REQUIREMENT. Copy all the records below, swapping every "Viewport" for "Screen area" and leaving everything else as it is.

RAW RECORDS.
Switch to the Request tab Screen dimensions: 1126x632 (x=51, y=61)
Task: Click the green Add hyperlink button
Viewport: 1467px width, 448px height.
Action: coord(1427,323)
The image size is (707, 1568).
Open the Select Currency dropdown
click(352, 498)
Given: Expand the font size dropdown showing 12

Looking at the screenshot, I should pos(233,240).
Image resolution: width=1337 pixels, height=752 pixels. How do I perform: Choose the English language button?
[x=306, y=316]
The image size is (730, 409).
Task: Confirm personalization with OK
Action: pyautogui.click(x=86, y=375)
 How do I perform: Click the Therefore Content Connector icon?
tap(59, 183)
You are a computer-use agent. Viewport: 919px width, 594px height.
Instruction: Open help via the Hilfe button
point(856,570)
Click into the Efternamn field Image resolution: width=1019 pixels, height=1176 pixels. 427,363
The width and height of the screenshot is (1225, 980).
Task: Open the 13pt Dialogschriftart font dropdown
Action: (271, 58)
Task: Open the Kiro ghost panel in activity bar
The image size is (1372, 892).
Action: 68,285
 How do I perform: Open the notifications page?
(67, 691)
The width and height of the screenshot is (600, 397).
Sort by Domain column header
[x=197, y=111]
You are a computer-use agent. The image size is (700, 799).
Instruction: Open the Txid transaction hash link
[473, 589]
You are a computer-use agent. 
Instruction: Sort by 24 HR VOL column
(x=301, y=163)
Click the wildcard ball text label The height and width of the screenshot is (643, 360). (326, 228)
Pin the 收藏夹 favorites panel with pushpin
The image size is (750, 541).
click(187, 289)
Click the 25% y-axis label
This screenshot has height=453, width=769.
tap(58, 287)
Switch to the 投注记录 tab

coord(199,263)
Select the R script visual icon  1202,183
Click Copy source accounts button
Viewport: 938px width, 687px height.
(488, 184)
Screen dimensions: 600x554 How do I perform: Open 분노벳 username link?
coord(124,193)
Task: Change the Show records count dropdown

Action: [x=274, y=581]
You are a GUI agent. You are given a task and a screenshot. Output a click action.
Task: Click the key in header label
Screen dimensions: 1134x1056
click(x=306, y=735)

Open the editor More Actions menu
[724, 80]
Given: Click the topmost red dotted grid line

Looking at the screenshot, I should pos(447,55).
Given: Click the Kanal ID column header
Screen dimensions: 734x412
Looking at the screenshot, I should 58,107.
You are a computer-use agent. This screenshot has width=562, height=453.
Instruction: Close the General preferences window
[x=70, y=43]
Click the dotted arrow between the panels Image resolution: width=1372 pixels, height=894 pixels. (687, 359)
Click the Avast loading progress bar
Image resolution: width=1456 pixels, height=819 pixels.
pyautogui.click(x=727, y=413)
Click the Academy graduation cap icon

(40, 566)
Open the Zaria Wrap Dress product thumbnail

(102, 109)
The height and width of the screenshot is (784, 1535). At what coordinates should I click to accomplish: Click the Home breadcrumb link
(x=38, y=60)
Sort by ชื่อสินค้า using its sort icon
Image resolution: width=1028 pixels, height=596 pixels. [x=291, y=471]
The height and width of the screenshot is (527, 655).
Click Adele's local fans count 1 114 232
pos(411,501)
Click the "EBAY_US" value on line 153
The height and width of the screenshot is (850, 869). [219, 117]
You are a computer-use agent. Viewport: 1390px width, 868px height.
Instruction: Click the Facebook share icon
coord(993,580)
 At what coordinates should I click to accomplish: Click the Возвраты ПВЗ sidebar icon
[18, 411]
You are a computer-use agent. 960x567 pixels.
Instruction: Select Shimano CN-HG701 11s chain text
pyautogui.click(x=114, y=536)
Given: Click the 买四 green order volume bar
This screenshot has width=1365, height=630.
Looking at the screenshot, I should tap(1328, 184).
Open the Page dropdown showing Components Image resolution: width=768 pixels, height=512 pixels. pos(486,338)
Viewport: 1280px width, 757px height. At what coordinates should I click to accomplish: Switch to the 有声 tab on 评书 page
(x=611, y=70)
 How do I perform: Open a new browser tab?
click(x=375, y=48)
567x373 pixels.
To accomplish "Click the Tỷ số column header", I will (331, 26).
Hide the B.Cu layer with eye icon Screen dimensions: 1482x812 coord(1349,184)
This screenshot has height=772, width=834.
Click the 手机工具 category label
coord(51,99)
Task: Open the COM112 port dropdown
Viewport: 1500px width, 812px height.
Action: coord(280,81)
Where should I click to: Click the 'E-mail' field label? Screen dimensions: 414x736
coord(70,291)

EXERCISE RESULT.
Switch to the Request tab Screen dimensions: 1126x632 (x=51, y=61)
Task: Click the green Add hyperlink button
Screen area: 1467px width, 448px height.
Action: coord(1427,323)
The image size is (707, 1568).
Open the Select Currency dropdown
click(352, 498)
Given: Expand the font size dropdown showing 12

Looking at the screenshot, I should pos(233,240).
Image resolution: width=1337 pixels, height=752 pixels. How do I perform: Choose the English language button?
[x=306, y=316]
The image size is (730, 409).
Task: Confirm personalization with OK
Action: pyautogui.click(x=86, y=375)
 How do I perform: Click the Therefore Content Connector icon?
tap(59, 183)
You are a computer-use agent. Screen area: 919px width, 594px height.
Instruction: Open help via the Hilfe button
point(856,570)
Click into the Efternamn field Image resolution: width=1019 pixels, height=1176 pixels. 427,363
The width and height of the screenshot is (1225, 980).
Task: Open the 13pt Dialogschriftart font dropdown
Action: (271, 58)
Task: Open the Kiro ghost panel in activity bar
The image size is (1372, 892).
Action: 68,285
 How do I perform: Open the notifications page?
(67, 691)
The width and height of the screenshot is (600, 397).
Sort by Domain column header
[x=197, y=111]
You are a computer-use agent. The image size is (700, 799).
Instruction: Open the Txid transaction hash link
[473, 589]
You are a computer-use agent. 
Instruction: Sort by 24 HR VOL column
(x=301, y=163)
Click the wildcard ball text label The height and width of the screenshot is (643, 360). (326, 228)
Pin the 收藏夹 favorites panel with pushpin
The image size is (750, 541).
click(187, 289)
Click the 25% y-axis label
This screenshot has height=453, width=769.
tap(58, 287)
Switch to the 投注记录 tab

coord(199,263)
Select the R script visual icon  1202,183
Click Copy source accounts button
Screen area: 938px width, 687px height.
(488, 184)
Screen dimensions: 600x554 How do I perform: Open 분노벳 username link?
coord(124,193)
Task: Change the Show records count dropdown

Action: [x=274, y=581]
You are a GUI agent. You are given a task and a screenshot. Output a click action.
Task: Click the key in header label
Screen dimensions: 1134x1056
click(x=306, y=735)

Open the editor More Actions menu
[724, 80]
Given: Click the topmost red dotted grid line

Looking at the screenshot, I should pos(447,55).
Given: Click the Kanal ID column header
Screen dimensions: 734x412
Looking at the screenshot, I should 58,107.
You are a computer-use agent. This screenshot has width=562, height=453.
Instruction: Close the General preferences window
[x=70, y=43]
Click the dotted arrow between the panels Image resolution: width=1372 pixels, height=894 pixels. (687, 359)
Click the Avast loading progress bar
Image resolution: width=1456 pixels, height=819 pixels.
pyautogui.click(x=727, y=413)
Click the Academy graduation cap icon

(40, 566)
Open the Zaria Wrap Dress product thumbnail

(102, 109)
The height and width of the screenshot is (784, 1535). At what coordinates should I click to accomplish: Click the Home breadcrumb link
(x=38, y=60)
Sort by ชื่อสินค้า using its sort icon
Image resolution: width=1028 pixels, height=596 pixels. [x=291, y=471]
The height and width of the screenshot is (527, 655).
Click Adele's local fans count 1 114 232
pos(411,501)
Click the "EBAY_US" value on line 153
The height and width of the screenshot is (850, 869). [219, 117]
You are a computer-use agent. Screen area: 1390px width, 868px height.
Instruction: Click the Facebook share icon
coord(993,580)
 At what coordinates should I click to accomplish: Click the Возвраты ПВЗ sidebar icon
[18, 411]
You are a computer-use agent. 960x567 pixels.
Instruction: Select Shimano CN-HG701 11s chain text
pyautogui.click(x=114, y=536)
Given: Click the 买四 green order volume bar
This screenshot has width=1365, height=630.
Looking at the screenshot, I should tap(1328, 184).
Open the Page dropdown showing Components Image resolution: width=768 pixels, height=512 pixels. pos(486,338)
Screen area: 1280px width, 757px height. At what coordinates should I click to accomplish: Switch to the 有声 tab on 评书 page
(x=611, y=70)
 How do I perform: Open a new browser tab?
click(x=375, y=48)
567x373 pixels.
To accomplish "Click the Tỷ số column header", I will (331, 26).
Hide the B.Cu layer with eye icon Screen dimensions: 1482x812 coord(1349,184)
This screenshot has height=772, width=834.
Click the 手机工具 category label
coord(51,99)
Task: Open the COM112 port dropdown
Screen area: 1500px width, 812px height.
Action: coord(280,81)
Where should I click to: Click the 'E-mail' field label? Screen dimensions: 414x736
coord(70,291)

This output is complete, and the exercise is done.